Comparative Example 1 (Example in which heat treatment and methanol washing in the presence of acetic acid were not performed in Example 2)
After ZrO ₂ —SiO ₂ prepared in Reference Example 1 was used in a continuous polymerization reactor of THF and acetic anhydride, 4.1 g of the catalyst which was extracted, washed with THF and dried at 40 ° C. in a nitrogen stream was stirred with a thermometer. In the same manner as in Example 1, it was immersed in an oil bath at 150 ° C. in a nitrogen stream and dried for 2 hours. Thereafter, 66.8 g of THF warmed to 40 ° C., 6.7 g of acetic anhydride
The mixture was put into a water bath with adjusted water temperature while stirring under a nitrogen atmosphere, and the temperature was adjusted to 40 ° C. The reaction was carried out at normal pressure for 3 hours. After completion of the reaction, sampling was performed in the same manner as in Example 1. The results are shown in Table-2.

  From the above, it is clear that the activity of the deactivated catalyst is greatly improved and the coloring is greatly reduced by the cleaning method of the present invention.

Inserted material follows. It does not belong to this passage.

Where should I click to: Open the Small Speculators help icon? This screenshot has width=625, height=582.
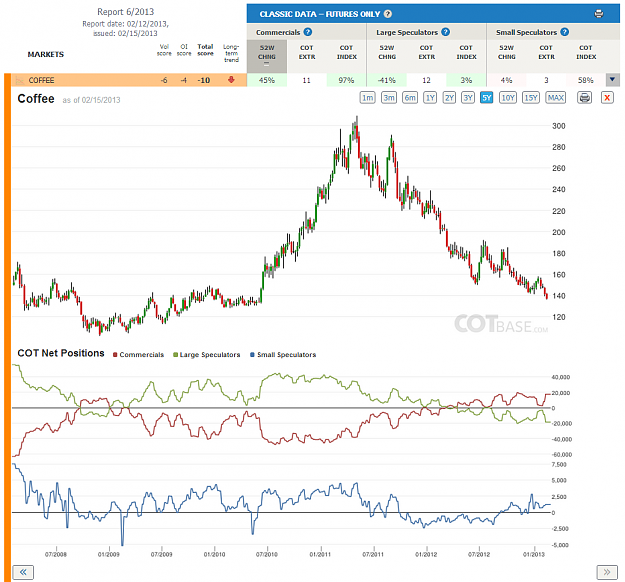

  According to the method of the present invention, the solid acid catalyst used for the polymerization of THF can be regenerated industrially advantageously under mild conditions without requiring ordinary high-temperature calcination.

Claims (5)

A method for regenerating a THF polymerization catalyst, comprising subjecting a solid acid catalyst used for polymerization of tetrahydrofuran (hereinafter abbreviated as THF) to heat treatment in the presence of a carboxylic acid having 2 or more carbon atoms.   The method for regenerating a THF polymerization catalyst according to claim 1, wherein the solid acid catalyst is a complex oxide of metal.   The method for regenerating a THF polymerization catalyst according to claim 1 or 2, wherein the heat treatment temperature is 80 ° C or higher.   The method for regenerating a THF polymerization catalyst according to any one of claims 1 to 3, wherein the solid acid catalyst is separated from the carboxylic acid after the heat treatment, and then the solid acid catalyst is contacted with an alcohol having 1 or more carbon atoms. The method for regenerating a THF polymerization catalyst according to claim 4, wherein after the contact treatment with the alcohol, the solid acid catalyst is separated from the alcohol, and then the solid acid catalyst is dried.